▸ Records from a pointing dataset
.....

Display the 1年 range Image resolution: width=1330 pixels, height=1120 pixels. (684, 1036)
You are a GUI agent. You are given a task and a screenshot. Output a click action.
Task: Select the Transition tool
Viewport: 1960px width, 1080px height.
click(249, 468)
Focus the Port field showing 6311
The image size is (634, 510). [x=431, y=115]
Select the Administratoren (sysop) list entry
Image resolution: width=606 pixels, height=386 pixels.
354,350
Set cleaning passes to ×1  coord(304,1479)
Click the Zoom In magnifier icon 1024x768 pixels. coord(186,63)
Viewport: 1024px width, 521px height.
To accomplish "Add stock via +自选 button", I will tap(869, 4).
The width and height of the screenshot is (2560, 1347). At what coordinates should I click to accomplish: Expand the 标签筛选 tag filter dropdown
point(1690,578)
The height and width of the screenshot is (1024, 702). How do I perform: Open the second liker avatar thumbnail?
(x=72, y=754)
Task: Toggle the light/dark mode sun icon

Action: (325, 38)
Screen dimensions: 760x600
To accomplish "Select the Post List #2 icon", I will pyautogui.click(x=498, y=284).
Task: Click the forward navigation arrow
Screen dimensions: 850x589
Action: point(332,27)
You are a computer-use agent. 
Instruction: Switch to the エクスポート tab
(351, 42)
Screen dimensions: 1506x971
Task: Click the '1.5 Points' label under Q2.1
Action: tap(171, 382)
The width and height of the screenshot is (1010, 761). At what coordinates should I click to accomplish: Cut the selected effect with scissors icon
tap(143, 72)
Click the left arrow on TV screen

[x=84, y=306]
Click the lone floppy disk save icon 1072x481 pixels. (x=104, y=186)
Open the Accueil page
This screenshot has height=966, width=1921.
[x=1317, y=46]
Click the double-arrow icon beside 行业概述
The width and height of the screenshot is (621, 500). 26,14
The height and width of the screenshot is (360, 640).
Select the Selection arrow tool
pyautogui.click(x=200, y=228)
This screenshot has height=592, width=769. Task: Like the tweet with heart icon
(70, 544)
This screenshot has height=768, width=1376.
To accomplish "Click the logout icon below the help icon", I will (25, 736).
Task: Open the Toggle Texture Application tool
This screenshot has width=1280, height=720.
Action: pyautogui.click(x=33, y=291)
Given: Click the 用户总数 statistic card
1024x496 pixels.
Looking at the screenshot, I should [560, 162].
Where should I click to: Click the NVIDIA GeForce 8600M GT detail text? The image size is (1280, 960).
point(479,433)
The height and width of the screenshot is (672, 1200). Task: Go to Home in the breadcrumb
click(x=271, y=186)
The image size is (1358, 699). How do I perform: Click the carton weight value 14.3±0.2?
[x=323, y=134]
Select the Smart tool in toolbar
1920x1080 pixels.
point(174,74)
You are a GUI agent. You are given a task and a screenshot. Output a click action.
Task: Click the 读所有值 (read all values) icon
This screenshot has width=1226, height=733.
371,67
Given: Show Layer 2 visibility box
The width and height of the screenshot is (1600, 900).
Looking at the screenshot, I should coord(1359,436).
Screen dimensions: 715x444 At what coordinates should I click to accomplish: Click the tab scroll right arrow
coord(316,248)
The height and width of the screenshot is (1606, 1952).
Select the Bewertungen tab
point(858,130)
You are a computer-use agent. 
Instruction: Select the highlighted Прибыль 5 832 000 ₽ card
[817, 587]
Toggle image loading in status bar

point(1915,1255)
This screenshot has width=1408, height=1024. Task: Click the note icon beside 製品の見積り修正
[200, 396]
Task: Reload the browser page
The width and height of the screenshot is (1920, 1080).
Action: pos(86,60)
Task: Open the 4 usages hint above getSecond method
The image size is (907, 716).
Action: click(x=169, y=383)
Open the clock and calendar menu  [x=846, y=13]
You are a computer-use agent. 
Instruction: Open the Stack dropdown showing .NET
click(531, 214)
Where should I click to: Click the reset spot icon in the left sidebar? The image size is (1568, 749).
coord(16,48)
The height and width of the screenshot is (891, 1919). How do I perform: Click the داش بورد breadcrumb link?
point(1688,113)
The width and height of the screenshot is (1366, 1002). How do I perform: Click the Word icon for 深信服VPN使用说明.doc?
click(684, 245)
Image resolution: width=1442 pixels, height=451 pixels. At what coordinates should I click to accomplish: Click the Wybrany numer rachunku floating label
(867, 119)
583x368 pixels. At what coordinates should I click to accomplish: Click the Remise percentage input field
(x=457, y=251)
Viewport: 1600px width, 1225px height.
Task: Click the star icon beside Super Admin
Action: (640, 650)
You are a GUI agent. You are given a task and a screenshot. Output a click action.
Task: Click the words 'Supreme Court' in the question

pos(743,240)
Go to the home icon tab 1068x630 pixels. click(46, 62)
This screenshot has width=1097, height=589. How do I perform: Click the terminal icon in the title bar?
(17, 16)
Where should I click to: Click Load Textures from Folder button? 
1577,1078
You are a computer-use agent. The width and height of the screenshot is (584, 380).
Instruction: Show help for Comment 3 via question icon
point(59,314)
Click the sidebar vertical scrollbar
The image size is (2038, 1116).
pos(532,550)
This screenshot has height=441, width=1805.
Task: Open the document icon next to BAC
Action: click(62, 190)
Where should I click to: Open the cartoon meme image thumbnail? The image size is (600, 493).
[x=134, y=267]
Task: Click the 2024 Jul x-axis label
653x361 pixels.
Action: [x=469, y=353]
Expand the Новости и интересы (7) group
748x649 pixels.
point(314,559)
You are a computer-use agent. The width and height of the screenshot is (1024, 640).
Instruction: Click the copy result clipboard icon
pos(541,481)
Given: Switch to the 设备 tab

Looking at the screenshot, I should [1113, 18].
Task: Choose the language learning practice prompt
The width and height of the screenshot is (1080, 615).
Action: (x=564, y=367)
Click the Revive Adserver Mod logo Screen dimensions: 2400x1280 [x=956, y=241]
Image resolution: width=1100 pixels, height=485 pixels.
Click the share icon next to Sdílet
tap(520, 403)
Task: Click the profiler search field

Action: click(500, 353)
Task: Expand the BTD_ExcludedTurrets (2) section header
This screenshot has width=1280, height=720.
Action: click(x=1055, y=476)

.....

▸ Goal
Output the data above verbatim, from its first line through the line containing "Action: (325, 38)", inclusive.

▸ Task output
Display the 1年 range Image resolution: width=1330 pixels, height=1120 pixels. (684, 1036)
You are a GUI agent. You are given a task and a screenshot. Output a click action.
Task: Select the Transition tool
Viewport: 1960px width, 1080px height.
click(249, 468)
Focus the Port field showing 6311
The image size is (634, 510). [x=431, y=115]
Select the Administratoren (sysop) list entry
Image resolution: width=606 pixels, height=386 pixels.
354,350
Set cleaning passes to ×1  coord(304,1479)
Click the Zoom In magnifier icon 1024x768 pixels. coord(186,63)
Viewport: 1024px width, 521px height.
To accomplish "Add stock via +自选 button", I will tap(869, 4).
The width and height of the screenshot is (2560, 1347). At what coordinates should I click to accomplish: Expand the 标签筛选 tag filter dropdown
point(1690,578)
The height and width of the screenshot is (1024, 702). How do I perform: Open the second liker avatar thumbnail?
(x=72, y=754)
Task: Toggle the light/dark mode sun icon

Action: (325, 38)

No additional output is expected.